- [Exercise requirements]: Starting from the line that holds "Screen dimensions: 735x502", print each remaining line of the entries exactly, ending with the last.
----------
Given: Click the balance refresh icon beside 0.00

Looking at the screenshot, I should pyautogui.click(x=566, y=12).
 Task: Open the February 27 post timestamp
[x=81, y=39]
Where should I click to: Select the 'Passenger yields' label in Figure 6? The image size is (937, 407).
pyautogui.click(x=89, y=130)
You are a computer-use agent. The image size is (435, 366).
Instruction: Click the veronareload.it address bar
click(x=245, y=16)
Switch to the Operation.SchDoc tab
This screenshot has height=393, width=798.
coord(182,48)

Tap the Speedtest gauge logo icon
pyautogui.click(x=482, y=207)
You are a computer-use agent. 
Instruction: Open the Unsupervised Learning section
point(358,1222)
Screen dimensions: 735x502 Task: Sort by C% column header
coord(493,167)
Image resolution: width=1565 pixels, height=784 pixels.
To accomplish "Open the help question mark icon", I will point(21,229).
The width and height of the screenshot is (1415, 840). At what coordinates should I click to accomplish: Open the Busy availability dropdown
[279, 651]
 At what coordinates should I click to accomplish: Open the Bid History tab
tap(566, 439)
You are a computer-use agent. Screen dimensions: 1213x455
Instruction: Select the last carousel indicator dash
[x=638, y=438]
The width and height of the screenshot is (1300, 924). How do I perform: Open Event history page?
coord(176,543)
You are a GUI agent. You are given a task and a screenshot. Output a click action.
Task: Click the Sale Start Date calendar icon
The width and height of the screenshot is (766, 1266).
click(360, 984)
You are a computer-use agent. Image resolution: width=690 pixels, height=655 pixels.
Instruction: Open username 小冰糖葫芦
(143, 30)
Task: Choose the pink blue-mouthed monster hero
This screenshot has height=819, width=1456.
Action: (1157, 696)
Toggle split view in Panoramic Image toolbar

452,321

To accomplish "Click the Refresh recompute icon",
----------
- [Response]:
Screen dimensions: 735x502 Task: Sort by C% column header
coord(493,167)
Image resolution: width=1565 pixels, height=784 pixels.
To accomplish "Open the help question mark icon", I will point(21,229).
The width and height of the screenshot is (1415, 840). At what coordinates should I click to accomplish: Open the Busy availability dropdown
[279, 651]
 At what coordinates should I click to accomplish: Open the Bid History tab
tap(566, 439)
You are a computer-use agent. Screen dimensions: 1213x455
Instruction: Select the last carousel indicator dash
[x=638, y=438]
The width and height of the screenshot is (1300, 924). How do I perform: Open Event history page?
coord(176,543)
You are a GUI agent. You are given a task and a screenshot. Output a click action.
Task: Click the Sale Start Date calendar icon
The width and height of the screenshot is (766, 1266).
click(360, 984)
You are a computer-use agent. Image resolution: width=690 pixels, height=655 pixels.
Instruction: Open username 小冰糖葫芦
(143, 30)
Task: Choose the pink blue-mouthed monster hero
This screenshot has height=819, width=1456.
Action: (1157, 696)
Toggle split view in Panoramic Image toolbar

452,321

To accomplish "Click the Refresh recompute icon",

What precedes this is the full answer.